In 1990, an English translation of the diary was published. In 1997, ''Surviving the Holocaust: The Kovno Ghetto Diary'' formed the basis for a two-year exhibit at the United States Holocaust Memorial Museum in Washington. The diary's importance is in its ''relentless details,'' said Sara Bloomfield, director of the museum.

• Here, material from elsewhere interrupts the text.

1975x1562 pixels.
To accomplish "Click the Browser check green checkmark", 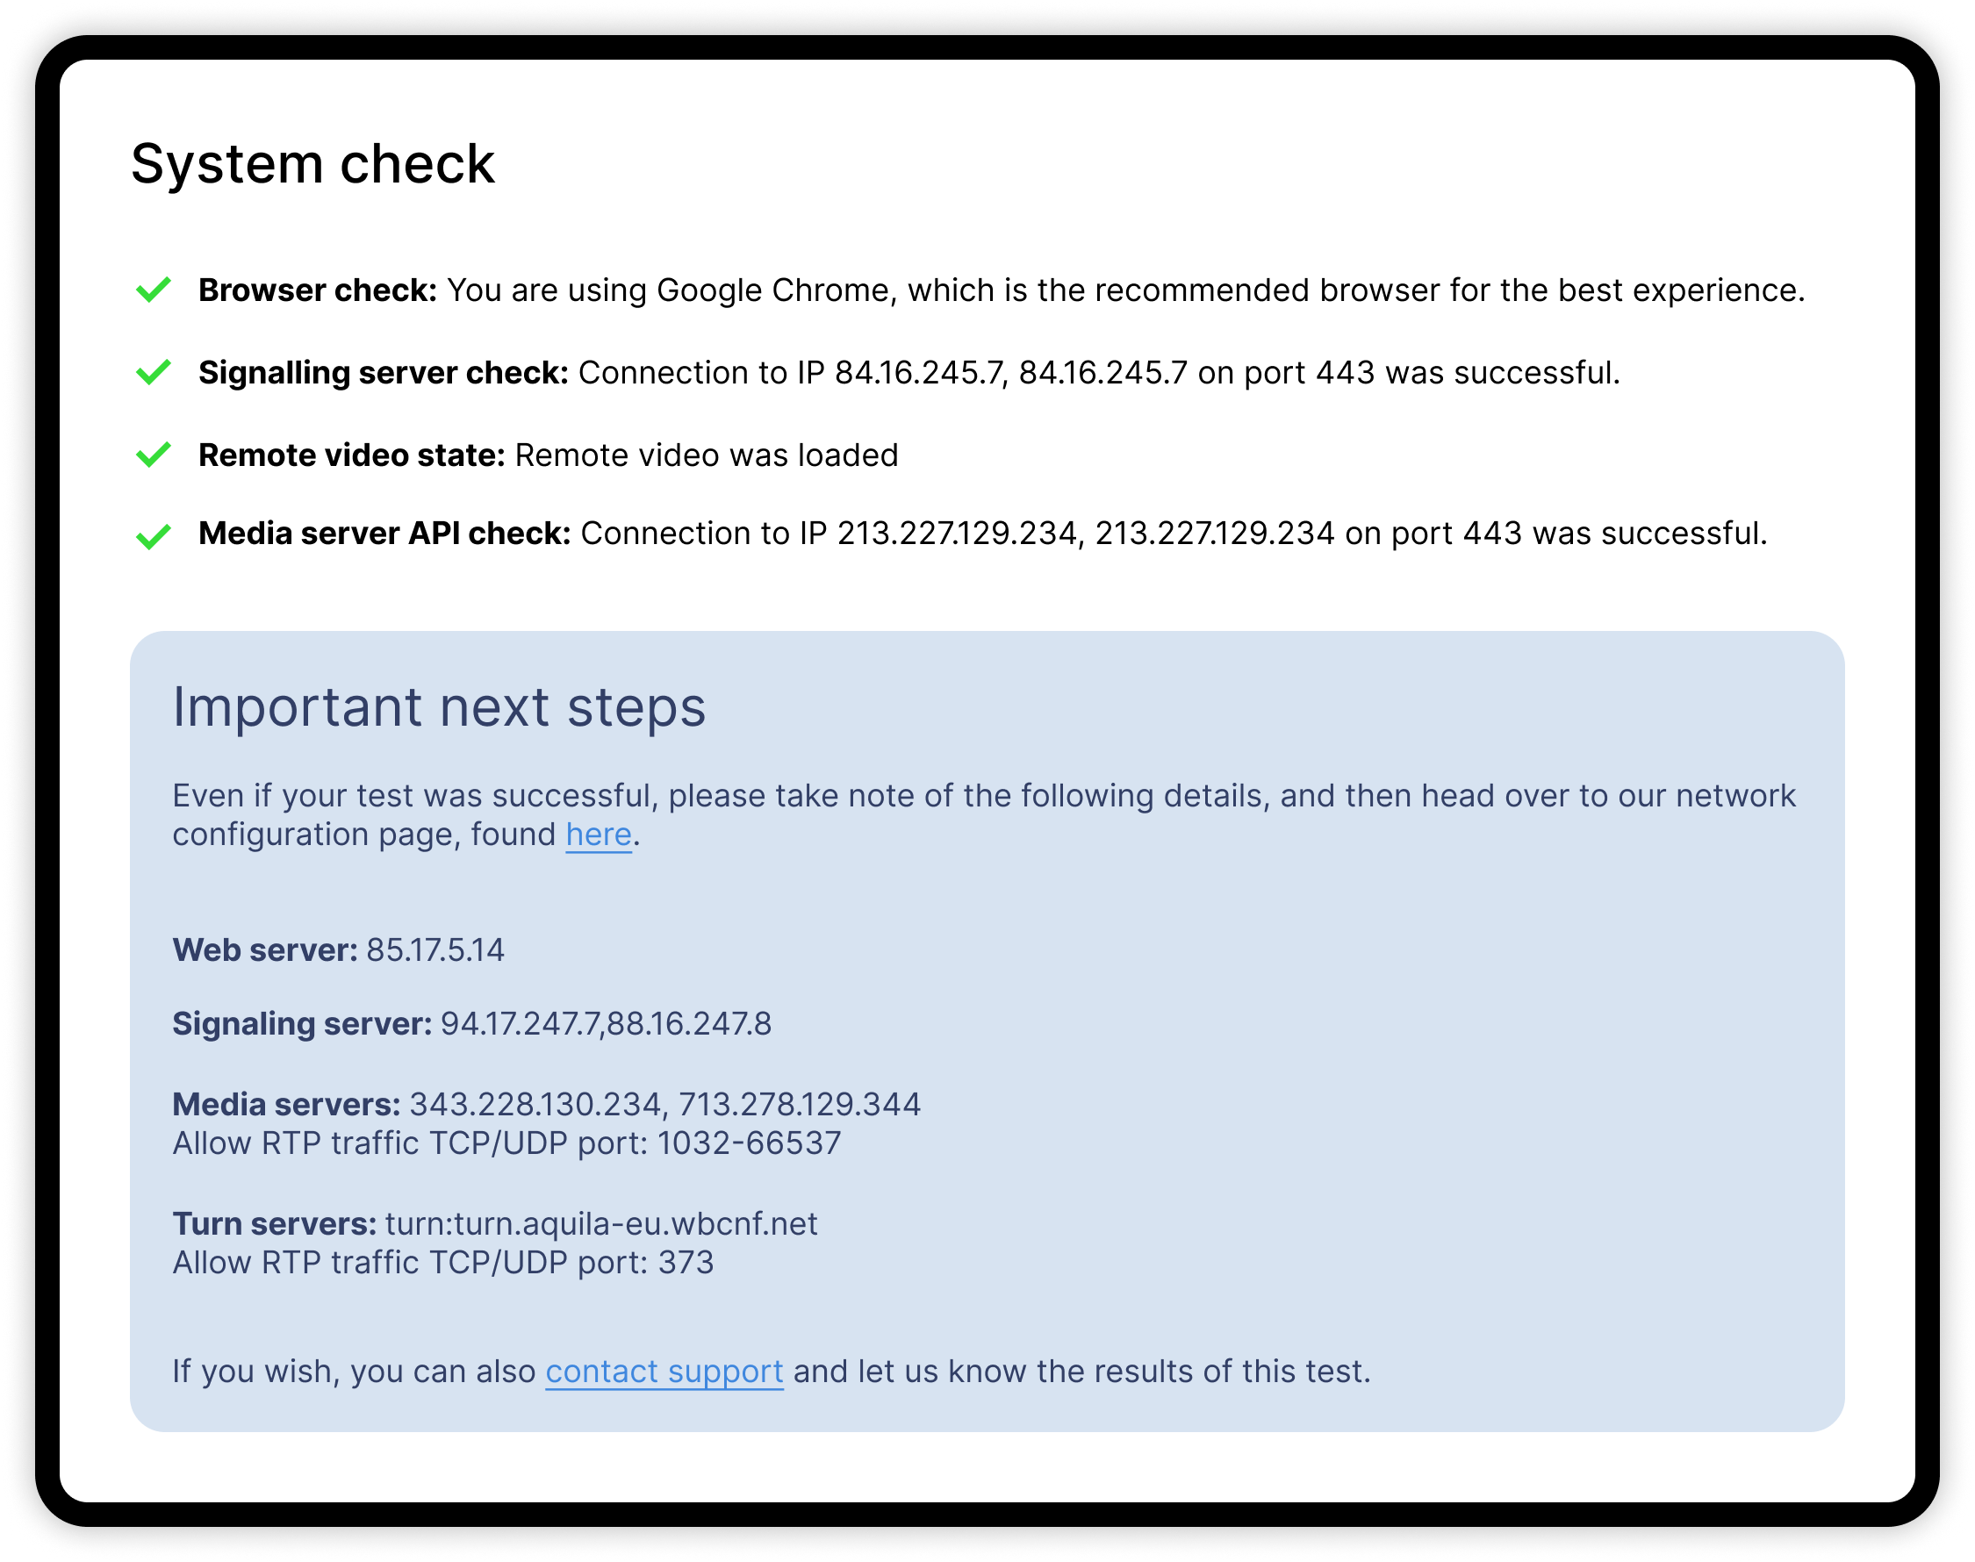I will click(153, 290).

At the exhibit's opening, Mr. Tory said: ''I felt an irresistible compulsion to keep a record of what was happening. Even if some people would survive, nobody would believe what happened to us.''
The diary was also the subject of a documentary film, ''Kovno Ghetto: A Buried History.'' The original documents are housed at Yad Vashem in Jerusalem, a museum dedicated to the Holocaust. A Lithuanian translation was published in 2000.
Avraham Tory was born Avraham Golub in Lazdijai, Lithuania, in 1909. He competed as a gymnast in the first Maccabiah Games in Tel Aviv in 1932, and studied law at the University of Pittsburgh and at the University of Kovno.
In addition to his wife, Mr. Tory is survived by three daughters, also in Israel, Shulamit Karbi, Alina Tory, and Tzila Magdassi, and by 6 grandchildren and 12 great-grandchildren.
http://collections.ushmm.org/search/catalog/irn504724Oral History
Interview Summary:
Pnina Tory (née Oshpitz), born in 1913 in Lazdijai, Lithuania, describes her family; moving to and living in Kaunas when the war began, at which point her entire family was taken to jail for three days; the death of her first husband, Pinchas Sheinzon, at the Seventh Fort; entering the Kaunas ghetto with her daughter, Shulamit; assisting Avraham Tory, who was keeping a diary of life in the ghetto, by hiding the pages of the diary and taking dictation from him when he was too tired to write; Escaping from the Gehtto in March 1944. marrying Avraham on August 10, 1944 after kaunas was liberated; leaving the Soviet Union with her daughter and husband in March 1945 and settling in Budapest, Hungary; sneaking into Italy, where she stayed for two years, with the help of a Palestinian Jewish Brigade; and immigrating to Palestine with Avraham and Shulamit on October 17, 1947.